**Task prompt**
Pick up the passage on reviewing police critical-force incidents where it stops, and continue it in the same voice.

**Source extract**
· · ·

Good outcomes are built long before the moment of truth
Reviewing Critical-force Incidents
Across the country, the review of police deadly force is moving beyond the old question of whether an officer faced danger at the precise instant force was used. California has already codified that movement. Penal Code section 835a now states that deadly force should be used only when necessary, in defense of human life, and officers are expected to consider available resources and techniques when reasonably safe and feasible.
The courts are moving in the same direction. In Barnes v. Felix, the United States Supreme Court rejected the narrow “moment of threat” rule, holding that Fourth Amendment force reviews must consider the totality of the circumstances, including relevant events leading up to the use of force. California reached a similar destination under state negligence law in Hayes v. County of San Diego, where the California Supreme Court held that liability may arise from tactical conduct and decisions preceding deadly force if, under the totality of the circumstances, those decisions made the use of force unreasonable.
That does not mean every bad outcome is proof of bad tactics. It does mean reviewers should resist the old habit of looking only at the final seconds.
The Los Angeles Police Department’s Command and Control training bulletin offers a practical way to conduct that broader review. The bulletin defines Command and Control as active leadership used to direct personnel, coordinate resources, accomplish tasks, and minimize risk. It also identifies PATROL as a tool for establishing Command and Control: Planning, Assessment, Time, Redeployment and/or Containment, Other Resources, and Lines of Communication.
Planning asks a basic question: did anyone take charge? In a critical incident, planning may be imperfect and compressed. Nobody should expect a field officer to produce a conference-room strategy while a person is armed, unstable, or violent. But there still needs to be direction. Who identified the problem? Who assigned roles? Who decided whether officers should hold, move, contain, communicate, evacuate, or deploy less-lethal options? A scene full of officers is not the same thing as a managed response.
Assessment requires reviewers to look at what officers knew, what they reasonably perceived, and what they should have been processing as the incident unfolded. Was the subject armed? Was the weapon being used against others, displayed, concealed, or merely reported? Were there victims nearby? Was the person suicidal, assaultive, fleeing, barricaded, or confused? Were officers dealing with a static problem or a rapidly deteriorating one? Good assessment is not hindsight. It is disciplined attention to the facts available at the time.
Time may be the most misunderstood factor. Time is valuable when it exists. It allows officers to slow the pace, create distance, bring in supervision, establish communication, deploy less-lethal tools, and reduce confusion. But time is not always available. A suspect actively stabbing someone, pointing a firearm, or closing distance with a deadly weapon can collapse decision-making into seconds. The fair question is not, “Could officers have waited?” The better question is, “Was time reasonably available, and if so, did officers use it to reduce the need for force?”

· · ·

**Data for review**
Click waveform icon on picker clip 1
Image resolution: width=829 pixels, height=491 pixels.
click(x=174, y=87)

· · ·

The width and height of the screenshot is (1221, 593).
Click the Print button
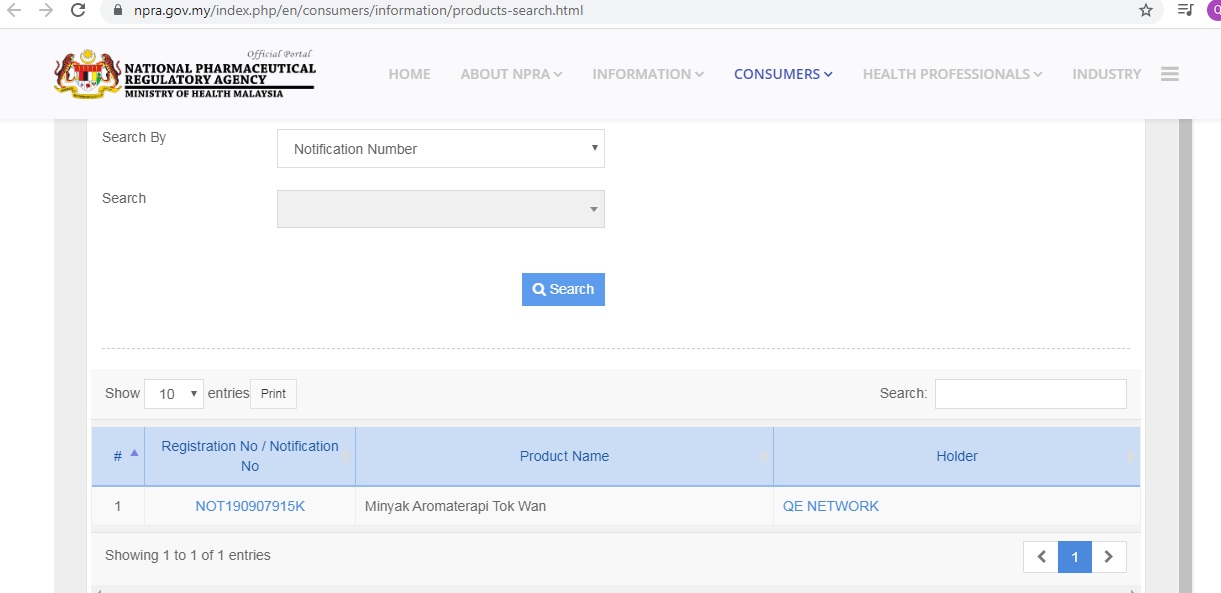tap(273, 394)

· · ·

**Answer section**
Redeployment and containment focus on officer positioning. Did officers move to cover? Did they create distance? Did they avoid crowding the subject? Did they contain movement and protect the public? Poor positioning can manufacture urgency. Better positioning can lower the temperature. It can also reduce the number of officers who believe they must use deadly force at the same time.
Other resources asks whether officers considered the tools and personnel available to them. That may include less-lethal options, shields, K-9, air support, crisis negotiators, mental health teams, additional supervisors, medical personnel, or specialized units. But resources are not magic either. They must be feasible, timely, and relevant. Calling for a resource that cannot arrive in time may look good in a report, but it may not change the reality on the ground. By contrast, when a resource is reasonably foreseeable, available, and important to a planned event, failing to secure it may be a legitimate basis for critique.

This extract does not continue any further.